REACTIONS CATALYZED BY 5-AMINOIMIDAZOLE RIBONUCLEOTIDE CARBOXYLASES FROM ESCHERICHIA-COLI AND GALLUS-GALLUS - A CASE FOR DIVERGENT CATALYTIC MECHANISMS

A comparative investigation of the substrate requirements for the enzyme 5-aminoimidazole ribonucleotide (AIR) carboxylase from E. coli and G. gallus has been conducted using in vivo and in vitro studies. In Escherichia coli, two enzymes PurK and PurE are required for the transformation of AIR to 4-carboxy-5-aminoimidazole ribonucleotide (CAIR). The Gallus gallus PurCE is a bifunctional enzyme containing AIR carboxylase and 4-[(N-succinylamino)carbonyl]-5-aminoimidazole ribonucleotide (SAICAR) synthetase. The E. coli PurE and the C-terminal domain of the G. gallus PurCE protein maintain a significant degree of amino acid sequence identity and also share CAIR as a product of their enzymatic activities. The substrate requirements of AIR carboxylases from E. coli and G. gallus have been compared by a series of in vitro experiments. The carbamic acid, N-5-carboxyaminoimidazole ribonucleotide (N-5-CAIR) is a substrate for the E. coli PurE (Mueller et al., 1994) but not for the G. gallus AIR carboxylase. In contrast, AIR and CO2 are substrates for the G. gallus AIR carboxylase. The recognition properties of the two proteins were also compared using inhibition studies with 4-nitro-5-aminoimidazole ribonucleotide (NAIR). NAIR is a tight-binding inhibitor of the G. gallus AIR carboxylase (K-i = 0.34 nM) but only a steady-state inhibitor (K-i = 0.5 mu M) of the E. coli PurE. These data suggest significant differences in the transition states for the reactions catalyzed by these two evolutionarily related enzymes.

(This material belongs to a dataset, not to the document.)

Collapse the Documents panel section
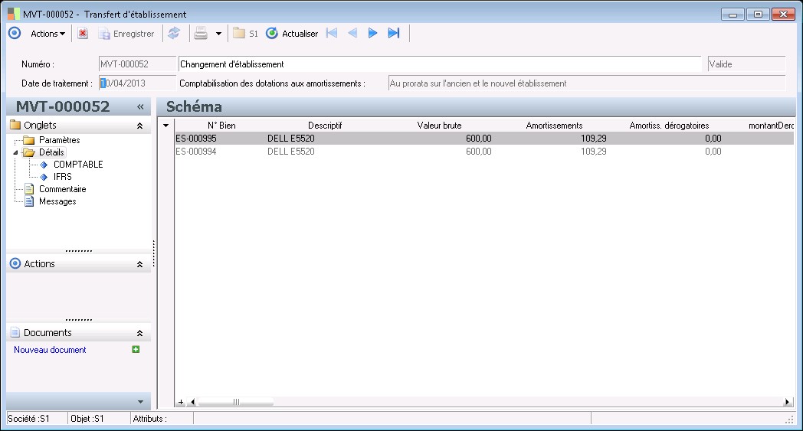 tap(139, 333)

Using separate, constitutive overexpression systems for E. coli purK or purE, or G. gallus purCE, the impact of each of these enzymes upon the growth rates of a PurK-deficient strain of E. coli was evaluated. The results suggest that a PurK deficiency effects purine metabolism by creating a rate-limiting chemical carboxylation of AIR. Heterologous expression of the G. gallus PurCE overcomes this limitation by providing a different pathway for conversion of AIR to CAIR.